Resposta de João Bernardo ao post anterior: "Ponto Final: Excepcional breve ensaio-manifesto do João Bernardo no Passa Palavra"

O João Bernardo enviou a seguinte resposta ao meu post sobre o seu Ponto Final, que, excedendo os limites da caixa de comentários, aqui publico à parte.


Caro Miguel Serras Pereira,

Muito obrigado por te teres interessado por aquele manifesto. É minha intenção que ele seja realmente um ponto final, e não estou desejoso de entrar em debate a respeito de questões que foram por demais debatidas, mas já que formulas perguntas...

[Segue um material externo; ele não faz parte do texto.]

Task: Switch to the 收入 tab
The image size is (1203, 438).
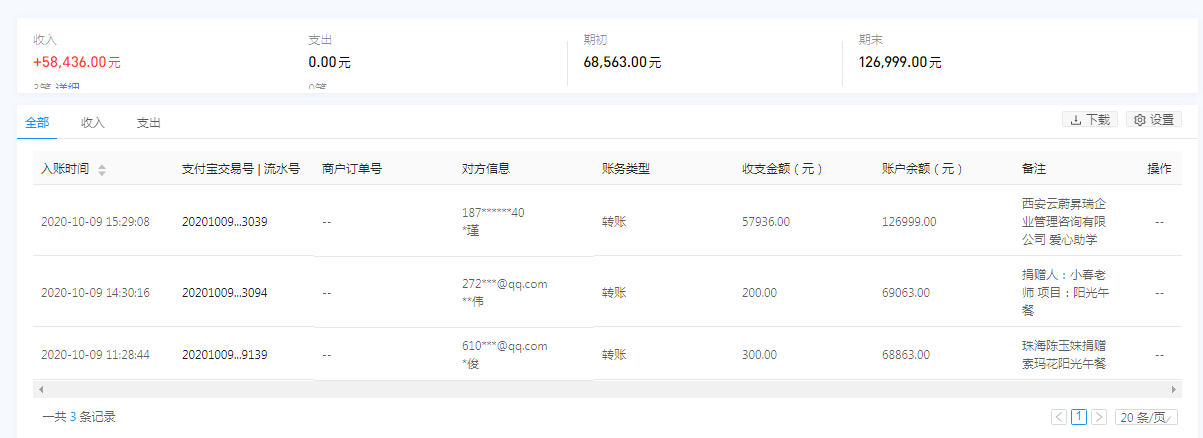Action: [93, 123]
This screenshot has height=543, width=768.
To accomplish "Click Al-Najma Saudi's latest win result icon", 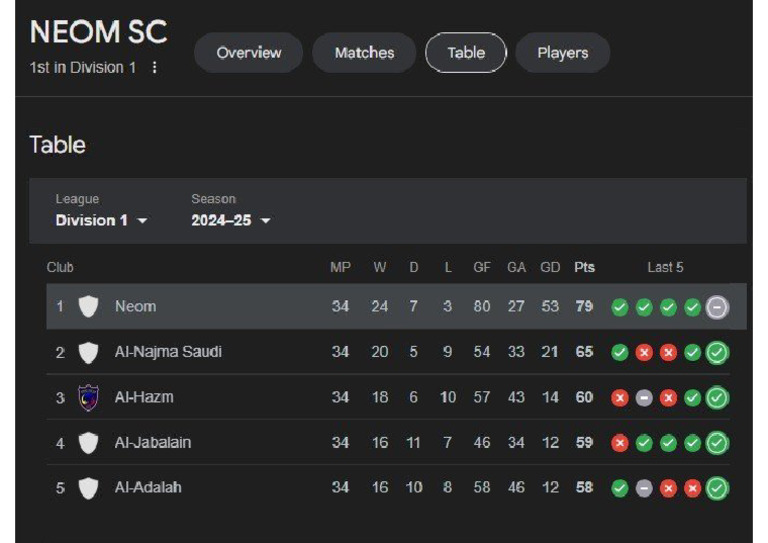I will coord(717,352).
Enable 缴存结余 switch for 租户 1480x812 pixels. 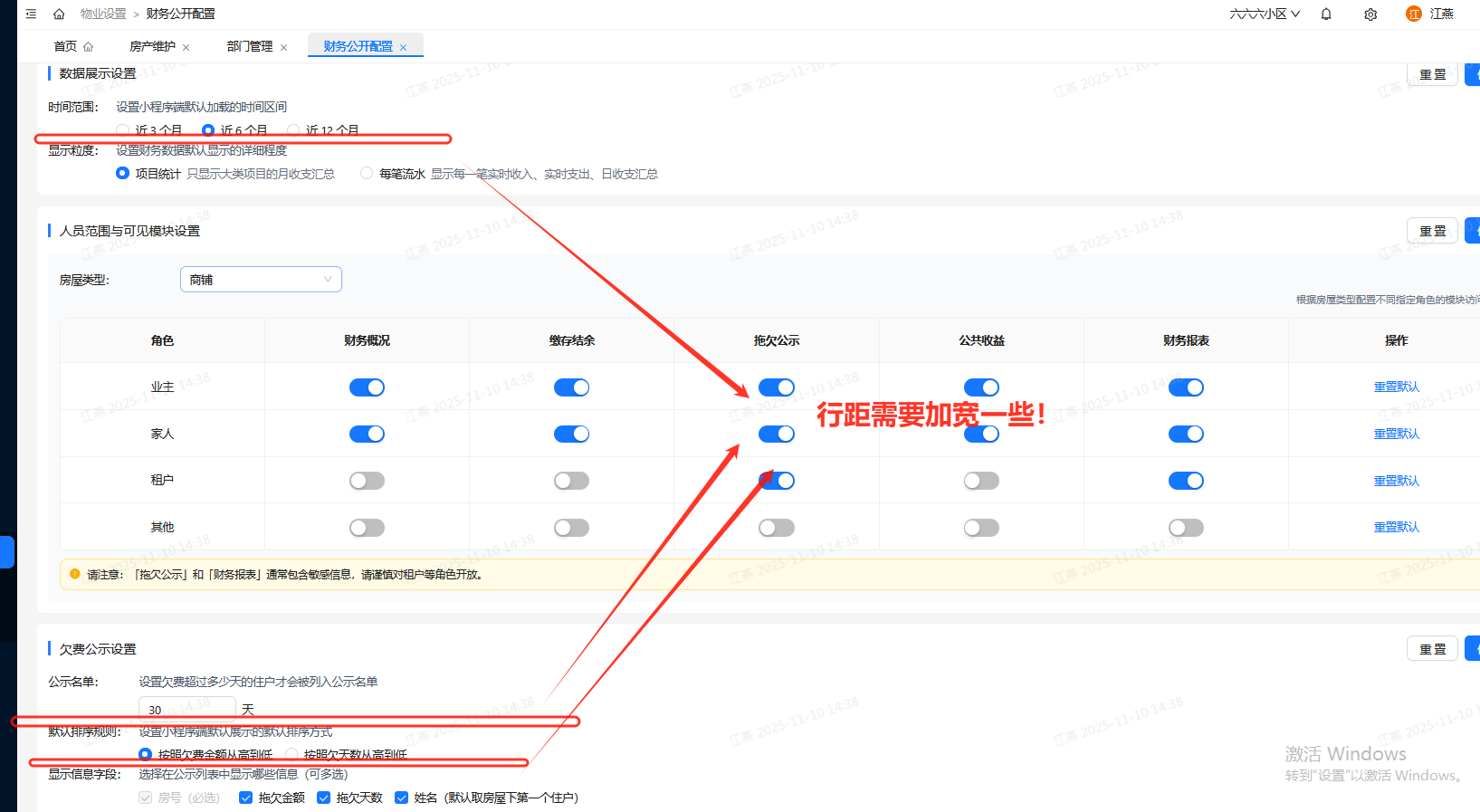point(571,481)
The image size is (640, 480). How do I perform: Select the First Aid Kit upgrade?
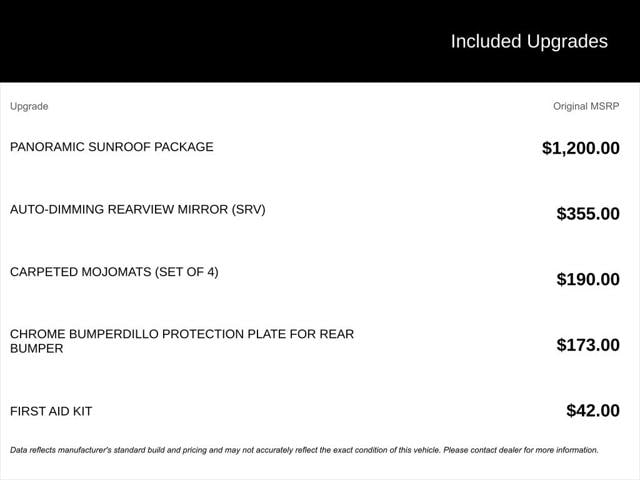pos(51,411)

1) Até agora, quando ataco a ecologia e os ecologistas não tem havido confusão acerca de quem viso, aquilo que tu chamas a «ecologia profunda» (mas a que literalmente deveríamos chamar superficial).
Tu invocas «a finitude dos recursos naturais», mas a sociedade industrial não se limita a usar elementos, ela combina-os de formas diferentes daquelas que existem na natureza, e deste modo amplia a natureza, cria outra natureza, que já não é natureza, é indústria.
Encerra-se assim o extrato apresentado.